===== Text

The best international cities score their accolades by being places in which you can step out at either 3pm or 3am and find something happening. Think Berlin, Amsterdam, Tokyo, Barcelona and New York. A great city is rarely one that sticks to traditional hours of trade.
As an emerging New World City, Brisbane is striving for that kind of international reputation. It’s an ambition that rests on political will as much as the city’s willingness to embrace new narratives about who we are and how we operate.
So what is the story we’re currently telling about our city at night?
Earlier this month, Labor lord mayoral candidate Tracey Price unveiled her party’s arts and nightlife policy with a view that Brisbane should no longer be seen as a “sleepy city”.
“We’re trying to make sure we bring our nightlife in our city and our suburbs to life,” she said, proposing cheaper late-night transport and support for more dining and entertainment outside normal business hours.
Greens mayoral candidate Jonathan Sriranganathan weighed in with similar proposals and a call for more funding for live music and performing arts.
The incumbent LNP administration and civic cabinet chair for community, arts and night-time economy, Vicki Howard, backed its past and ongoing efforts to balance competing priorities and the budget.
“We’ve worked with businesses to grow and enhance our traditional late-night precincts, like the CBD and Fortitude Valley,” Howard told me when I asked about Brisbane’s night-time economy.
“Through our vision and planning, we’ve also added a range of exciting new entertainment precincts to Brisbane, including Howard Smith Wharves, Fish Lane, South City Square and West Village.
“We will continue to enhance our traditional entertainment precincts while identifying exciting new opportunities.”
It’s true that Howard Smith Wharves has been transformative for Brisbane and is now crucial to our identity. But other precincts, like Fortitude Valley on a bad night, show signs of fraying and becoming iconic for the wrong reasons.
Brisbane’s nightlife has become an election issue, but it taps into a conversation cities around the world have been having for the past decade – and one Brisbane needs to take seriously well into the future.

==========

* Goals
a - Reproduce the stretch of the Brisbane nightlife passage from "Earlier this month, Labor" through "and performing arts.".
b - Answer these questions from the Brisbane nightlife passage:
(i) Which international cities does it list as examples of great cities?
(ii) Which party is Tracey Price the lord mayoral candidate for?
(iii) Which two traditional late-night precincts did Vicki Howard name?
c - Write the next part of the passage on Brisbane's nightlife, picking up after its final sentence.
The lines after this passage on Brisbane's nightlife aren't needed for anything here.

===== Supplied information

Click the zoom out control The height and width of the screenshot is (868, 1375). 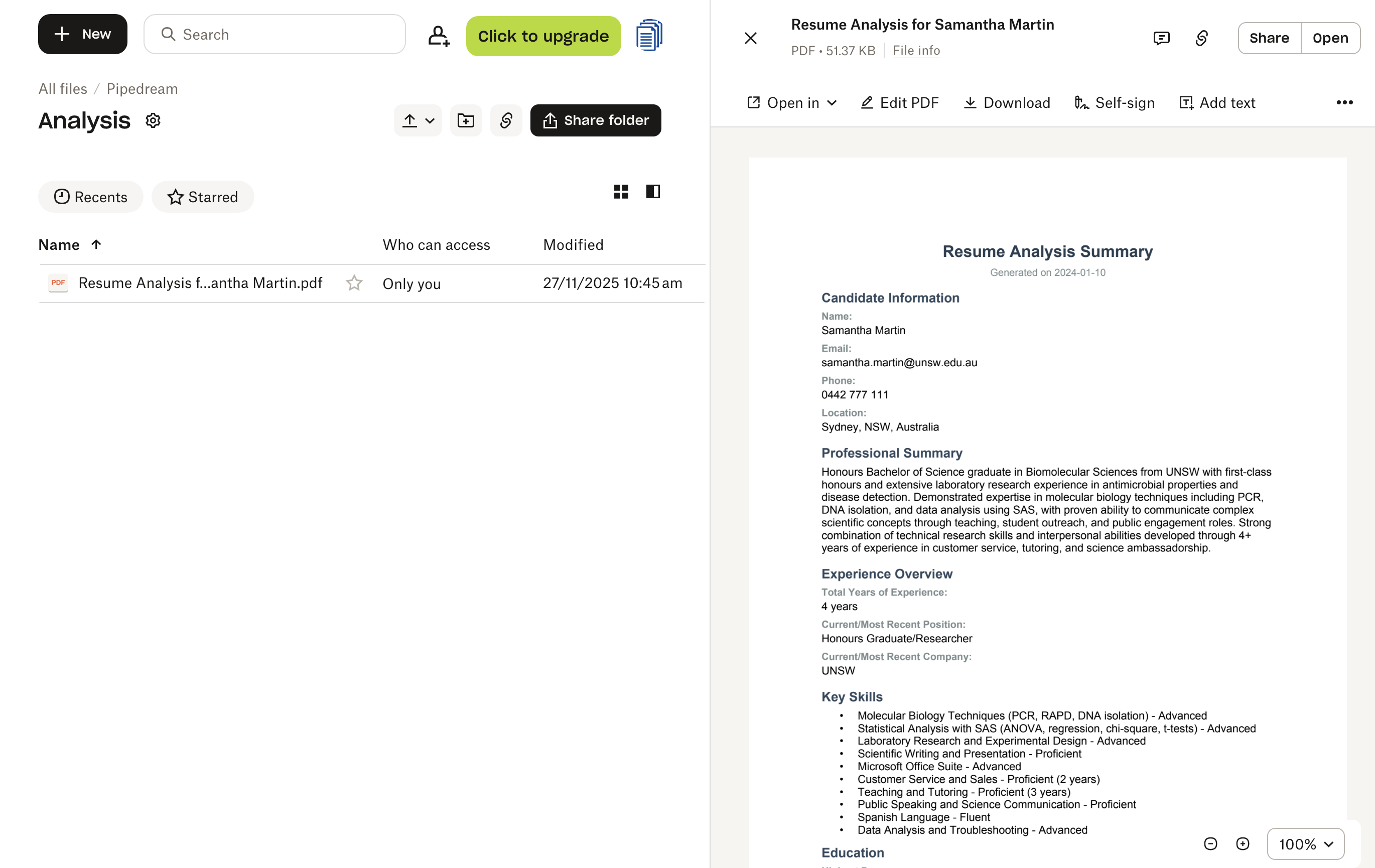1210,844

==========

* Answers
a -
Earlier this month, Labor lord mayoral candidate Tracey Price unveiled her party’s arts and nightlife policy with a view that Brisbane should no longer be seen as a “sleepy city”.
“We’re trying to make sure we bring our nightlife in our city and our suburbs to life,” she said, proposing cheaper late-night transport and support for more dining and entertainment outside normal business hours.
Greens mayoral candidate Jonathan Sriranganathan weighed in with similar proposals and a call for more funding for live music and performing arts.

b -
(i) Berlin, Amsterdam, Tokyo, Barcelona and New York.
(ii) Labor.
(iii) The CBD and Fortitude Valley.

c -
How can we build a 24-hour economy, and who should be responsible for it?
While they might not sound like real jobs, many cities across the globe are appointing “night mayors” and “night tsars” to take on this role.
Amsterdam was the first to hire a night mayor in 2014. New York established an Office of Nightlife a few years later, while Washington, Boston and Atlanta appointed similar divisions in the years since.
In 2021, our neighbours in NSW followed suit, appointing Michael Rodrigues as the state’s first 24-Hour Economy Commissioner.
A former Time Out executive, Rodrigues brought a wealth of knowledge about Sydney’s food and culture scene to the role. But it’s about more than being a tastemaker or a fun guy to go out on the town with.
“[It’s] really to champion nightlife at state government level and then co-ordinate across all aspects of state government that touch on the going-out ecosystem,” he says.
In simple terms, that means lobbying state agencies across departments such as police, transport, health and planning, and working with councils on strategies for specific areas.
Rodrigues is keen to dispel the myth that a 24-hour economy is just about staying up to get drunk.
“I try to stay pretty agnostic about what the entertainment form is,” he says. “I’m as much for live music as I am for comedy as I am for board games or a walk on the beach with an ice-cream.
“I want to help the market create the options and then let the market decide.”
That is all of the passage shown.